Records to use.
....................
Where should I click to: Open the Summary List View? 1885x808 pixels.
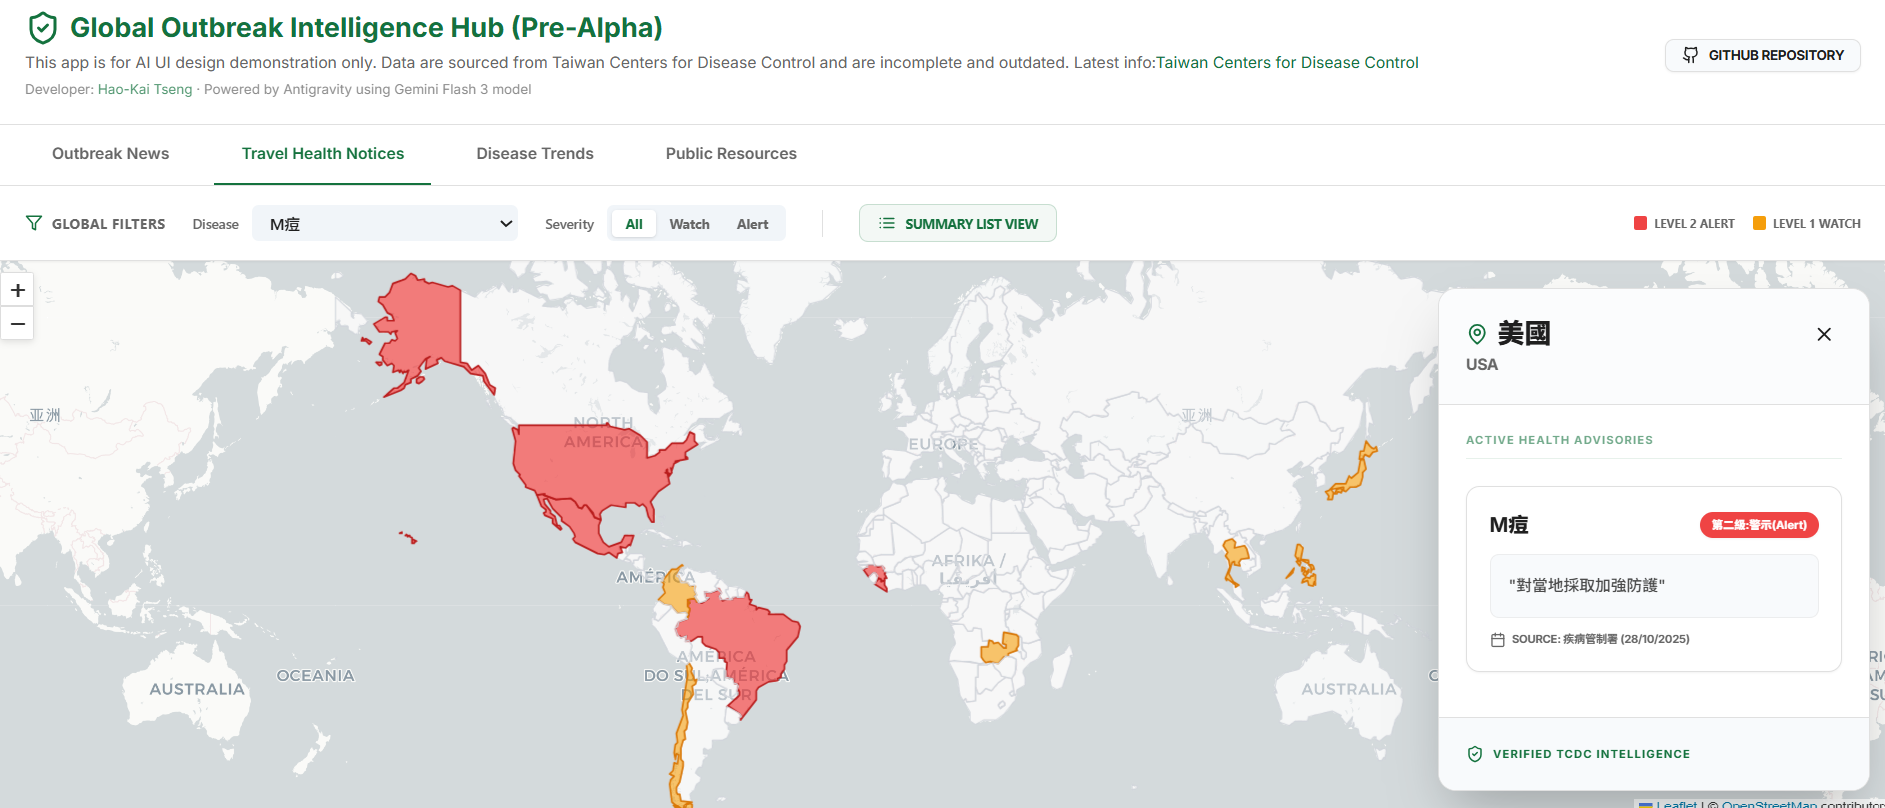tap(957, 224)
....................
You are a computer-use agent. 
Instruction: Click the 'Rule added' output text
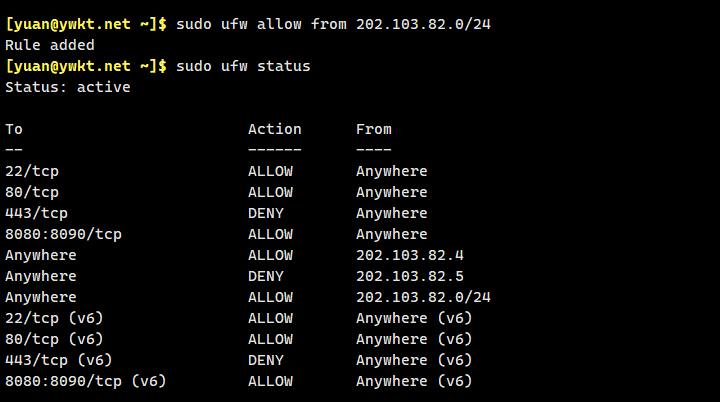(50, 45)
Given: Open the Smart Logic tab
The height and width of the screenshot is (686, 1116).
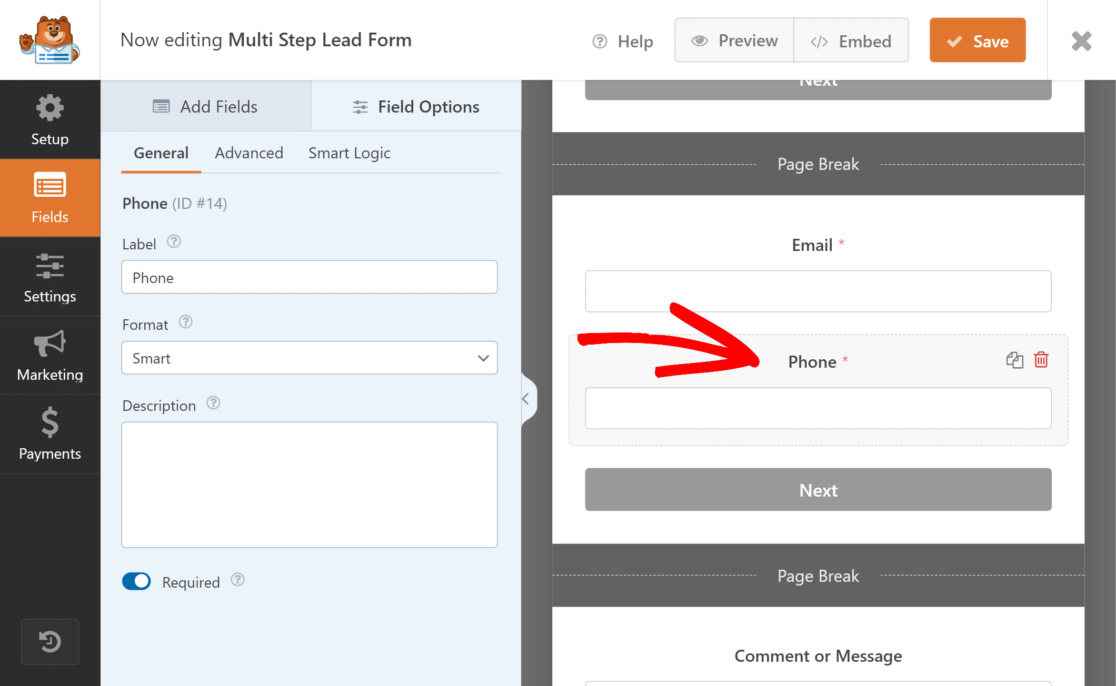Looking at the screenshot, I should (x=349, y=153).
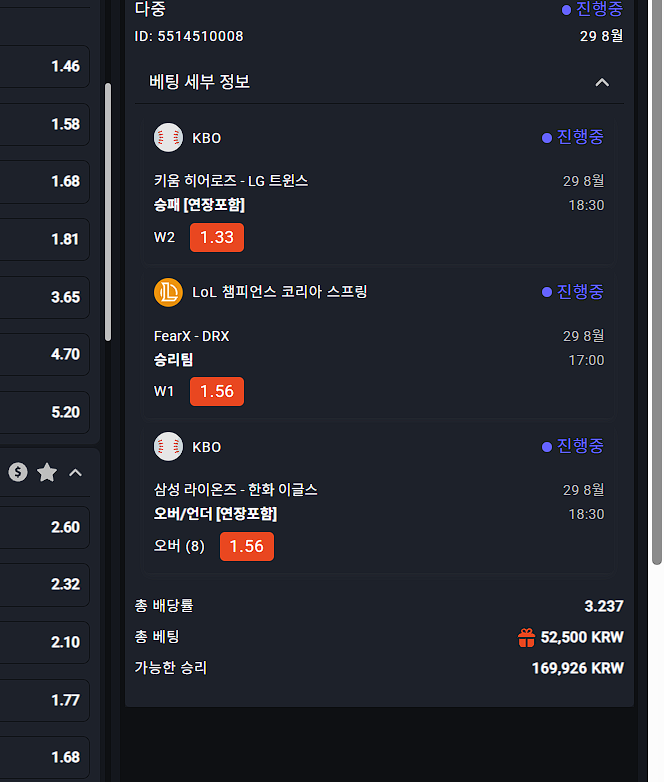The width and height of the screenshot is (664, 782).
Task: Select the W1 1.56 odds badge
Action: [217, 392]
....................
Exercise aim.
What's needed is an exact copy of the records above from the line containing "You are a computer-use agent." down to the line containing "Given: Open the Smart Logic tab", both included, without any pictures.

Finished exercise.
You are a computer-use agent. 
Instruction: Click the 'Rule added' output text
(50, 45)
Given: Open the Smart Logic tab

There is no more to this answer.